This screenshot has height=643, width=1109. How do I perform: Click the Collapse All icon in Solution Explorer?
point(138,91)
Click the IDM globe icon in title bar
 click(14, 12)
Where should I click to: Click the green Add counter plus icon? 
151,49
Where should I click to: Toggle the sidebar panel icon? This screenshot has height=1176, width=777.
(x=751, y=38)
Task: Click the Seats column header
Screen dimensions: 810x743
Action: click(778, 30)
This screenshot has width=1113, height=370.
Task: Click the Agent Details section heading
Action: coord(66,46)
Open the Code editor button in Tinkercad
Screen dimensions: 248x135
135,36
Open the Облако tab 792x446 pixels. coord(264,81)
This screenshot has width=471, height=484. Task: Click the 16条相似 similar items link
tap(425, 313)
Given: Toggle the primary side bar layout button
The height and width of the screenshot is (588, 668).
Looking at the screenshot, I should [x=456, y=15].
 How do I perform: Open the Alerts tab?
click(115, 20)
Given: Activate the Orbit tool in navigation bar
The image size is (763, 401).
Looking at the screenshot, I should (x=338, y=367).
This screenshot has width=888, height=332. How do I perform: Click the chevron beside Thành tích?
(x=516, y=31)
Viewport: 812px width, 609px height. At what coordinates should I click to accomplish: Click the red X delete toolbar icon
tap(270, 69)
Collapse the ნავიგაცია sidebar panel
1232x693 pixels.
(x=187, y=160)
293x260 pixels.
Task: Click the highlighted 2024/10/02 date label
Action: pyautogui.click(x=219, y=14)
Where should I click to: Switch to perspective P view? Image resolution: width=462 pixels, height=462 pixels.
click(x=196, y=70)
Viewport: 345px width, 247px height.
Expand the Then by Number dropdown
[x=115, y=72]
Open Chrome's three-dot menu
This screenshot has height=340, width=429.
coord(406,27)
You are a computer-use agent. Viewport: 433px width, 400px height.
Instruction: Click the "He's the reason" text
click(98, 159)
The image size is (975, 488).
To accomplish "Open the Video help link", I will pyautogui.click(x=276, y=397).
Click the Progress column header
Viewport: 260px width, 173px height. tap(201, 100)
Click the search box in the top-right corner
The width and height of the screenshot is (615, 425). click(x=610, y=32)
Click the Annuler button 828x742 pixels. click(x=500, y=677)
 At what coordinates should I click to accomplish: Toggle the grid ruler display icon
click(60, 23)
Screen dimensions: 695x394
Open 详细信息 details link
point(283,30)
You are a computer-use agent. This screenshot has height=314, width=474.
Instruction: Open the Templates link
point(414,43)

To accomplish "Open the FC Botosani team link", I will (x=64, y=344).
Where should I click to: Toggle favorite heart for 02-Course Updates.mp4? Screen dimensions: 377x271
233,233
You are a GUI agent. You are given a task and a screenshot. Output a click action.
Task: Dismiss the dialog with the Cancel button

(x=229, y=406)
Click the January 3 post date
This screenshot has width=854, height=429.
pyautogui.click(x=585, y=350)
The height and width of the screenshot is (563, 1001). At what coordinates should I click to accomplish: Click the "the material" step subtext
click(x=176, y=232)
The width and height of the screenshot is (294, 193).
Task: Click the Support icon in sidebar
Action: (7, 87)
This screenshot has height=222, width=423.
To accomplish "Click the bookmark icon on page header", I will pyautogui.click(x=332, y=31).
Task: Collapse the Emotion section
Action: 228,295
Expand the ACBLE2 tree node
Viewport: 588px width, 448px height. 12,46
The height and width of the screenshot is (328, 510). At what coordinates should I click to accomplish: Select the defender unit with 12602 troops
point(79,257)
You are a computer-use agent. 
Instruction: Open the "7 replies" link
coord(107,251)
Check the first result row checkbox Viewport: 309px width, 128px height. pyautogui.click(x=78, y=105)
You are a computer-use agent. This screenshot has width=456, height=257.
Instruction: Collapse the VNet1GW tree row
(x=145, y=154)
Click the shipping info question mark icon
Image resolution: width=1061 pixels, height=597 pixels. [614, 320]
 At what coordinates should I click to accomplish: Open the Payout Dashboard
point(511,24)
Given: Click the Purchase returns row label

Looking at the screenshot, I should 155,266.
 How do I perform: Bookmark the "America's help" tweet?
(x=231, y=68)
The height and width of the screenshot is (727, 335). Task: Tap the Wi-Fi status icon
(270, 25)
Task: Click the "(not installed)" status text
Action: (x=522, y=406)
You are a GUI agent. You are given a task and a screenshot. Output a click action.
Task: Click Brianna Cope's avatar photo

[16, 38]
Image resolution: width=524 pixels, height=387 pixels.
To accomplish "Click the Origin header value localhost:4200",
———
What you need to do >>
All entries above are to be repeated verbatim, down to the last line.

Expected answer >>
This screenshot has height=643, width=1109. How do I perform: Click the Collapse All icon in Solution Explorer?
point(138,91)
Click the IDM globe icon in title bar
 click(14, 12)
Where should I click to: Click the green Add counter plus icon? 
151,49
Where should I click to: Toggle the sidebar panel icon? This screenshot has height=1176, width=777.
(x=751, y=38)
Task: Click the Seats column header
Screen dimensions: 810x743
Action: click(778, 30)
This screenshot has width=1113, height=370.
Task: Click the Agent Details section heading
Action: coord(66,46)
Open the Code editor button in Tinkercad
Screen dimensions: 248x135
135,36
Open the Облако tab 792x446 pixels. coord(264,81)
This screenshot has width=471, height=484. Task: Click the 16条相似 similar items link
tap(425, 313)
Given: Toggle the primary side bar layout button
The height and width of the screenshot is (588, 668).
Looking at the screenshot, I should [x=456, y=15].
 How do I perform: Open the Alerts tab?
click(115, 20)
Given: Activate the Orbit tool in navigation bar
The image size is (763, 401).
Looking at the screenshot, I should (x=338, y=367).
This screenshot has width=888, height=332. How do I perform: Click the chevron beside Thành tích?
(x=516, y=31)
Viewport: 812px width, 609px height. At what coordinates should I click to accomplish: Click the red X delete toolbar icon
tap(270, 69)
Collapse the ნავიგაცია sidebar panel
1232x693 pixels.
(x=187, y=160)
293x260 pixels.
Task: Click the highlighted 2024/10/02 date label
Action: pyautogui.click(x=219, y=14)
Where should I click to: Switch to perspective P view? Image resolution: width=462 pixels, height=462 pixels.
click(x=196, y=70)
Viewport: 345px width, 247px height.
Expand the Then by Number dropdown
[x=115, y=72]
Open Chrome's three-dot menu
This screenshot has height=340, width=429.
coord(406,27)
You are a computer-use agent. Viewport: 433px width, 400px height.
Instruction: Click the "He's the reason" text
click(98, 159)
The image size is (975, 488).
To accomplish "Open the Video help link", I will pyautogui.click(x=276, y=397).
Click the Progress column header
Viewport: 260px width, 173px height. tap(201, 100)
Click the search box in the top-right corner
The width and height of the screenshot is (615, 425). click(x=610, y=32)
Click the Annuler button 828x742 pixels. click(x=500, y=677)
 At what coordinates should I click to accomplish: Toggle the grid ruler display icon
click(60, 23)
Screen dimensions: 695x394
Open 详细信息 details link
point(283,30)
You are a computer-use agent. This screenshot has height=314, width=474.
Instruction: Open the Templates link
point(414,43)

To accomplish "Open the FC Botosani team link", I will (x=64, y=344).
Where should I click to: Toggle favorite heart for 02-Course Updates.mp4? Screen dimensions: 377x271
233,233
You are a GUI agent. You are given a task and a screenshot. Output a click action.
Task: Dismiss the dialog with the Cancel button

(x=229, y=406)
Click the January 3 post date
This screenshot has width=854, height=429.
pyautogui.click(x=585, y=350)
The height and width of the screenshot is (563, 1001). At what coordinates should I click to accomplish: Click the "the material" step subtext
click(x=176, y=232)
The width and height of the screenshot is (294, 193).
Task: Click the Support icon in sidebar
Action: (7, 87)
This screenshot has height=222, width=423.
To accomplish "Click the bookmark icon on page header", I will pyautogui.click(x=332, y=31).
Task: Collapse the Emotion section
Action: 228,295
Expand the ACBLE2 tree node
Viewport: 588px width, 448px height. 12,46
The height and width of the screenshot is (328, 510). At what coordinates should I click to accomplish: Select the defender unit with 12602 troops
point(79,257)
You are a computer-use agent. 
Instruction: Open the "7 replies" link
coord(107,251)
Check the first result row checkbox Viewport: 309px width, 128px height. pyautogui.click(x=78, y=105)
You are a computer-use agent. This screenshot has width=456, height=257.
Instruction: Collapse the VNet1GW tree row
(x=145, y=154)
Click the shipping info question mark icon
Image resolution: width=1061 pixels, height=597 pixels. [614, 320]
 At what coordinates should I click to accomplish: Open the Payout Dashboard
point(511,24)
Given: Click the Purchase returns row label

Looking at the screenshot, I should 155,266.
 How do I perform: Bookmark the "America's help" tweet?
(x=231, y=68)
The height and width of the screenshot is (727, 335). Task: Tap the Wi-Fi status icon
(270, 25)
Task: Click the "(not installed)" status text
Action: (x=522, y=406)
You are a GUI agent. You are given a task and a screenshot. Output a click action.
Task: Click Brianna Cope's avatar photo

[16, 38]
Image resolution: width=524 pixels, height=387 pixels.
To accomplish "Click the Origin header value localhost:4200",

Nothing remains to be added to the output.